Kmt2b conveys monovalent and bivalent H3K4me3 in spermatogonial stem cells at germline and embryonic promoters. Mus musculus

The mammalian male germline is sustained by a pool of spermatogonial stem cells (SSCs) that can transmit both genetic and epigenetic information to offspring. However, the mechanisms underlying epigenetic transmission remain unclear. The histone methyltransferase Kmt2b is highly expressed in SSCs and required for the SSC-to-progenitor transition.

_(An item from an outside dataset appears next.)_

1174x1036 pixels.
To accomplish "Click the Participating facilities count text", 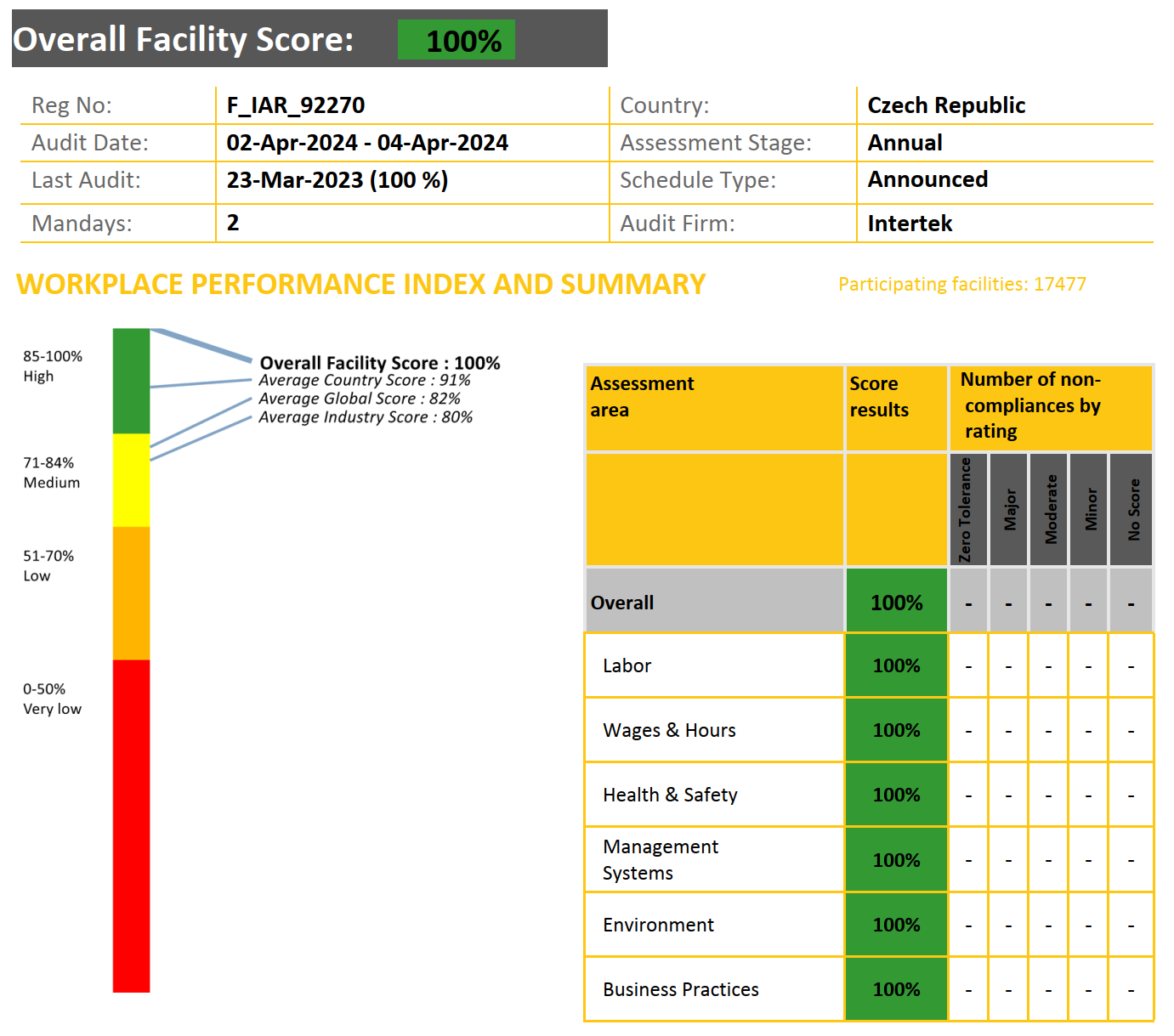I will [961, 285].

At the stem cell stage, Kmt2b catalyzes H3K4me3 at bivalent H3K27me3-marked promoters as well as at promoters of a new class of genes lacking H3K27me3, which we call monovalent. Monovalent genes are mainly activated in late spermatogenesis while the bivalent genes are mainly not expressed until embryonic development. These data suggest that SSCs are epigenetically primed by Kmt2b in two distinguishable ways for the upregulation of gene expression during the spermatogenic program and through the male germline into the embryo. Because Kmt2b is also the major H3K4 methyltransferase for bivalent promoters in embryonic stem cells, we also propose that Kmt2b has the capacity to epigenetically prime stem cells. Overall design: ChIP-seq (H3K4me3 and H3K27me3) and RNA-seq were performed using Kmt2b control (F/F) and knockout (FC/FC) germline stem cells (GSCs). H3K9me3 ChIP-seq was performed using Kmt2bF/F samples. All experiments were done using duplicate cell lines.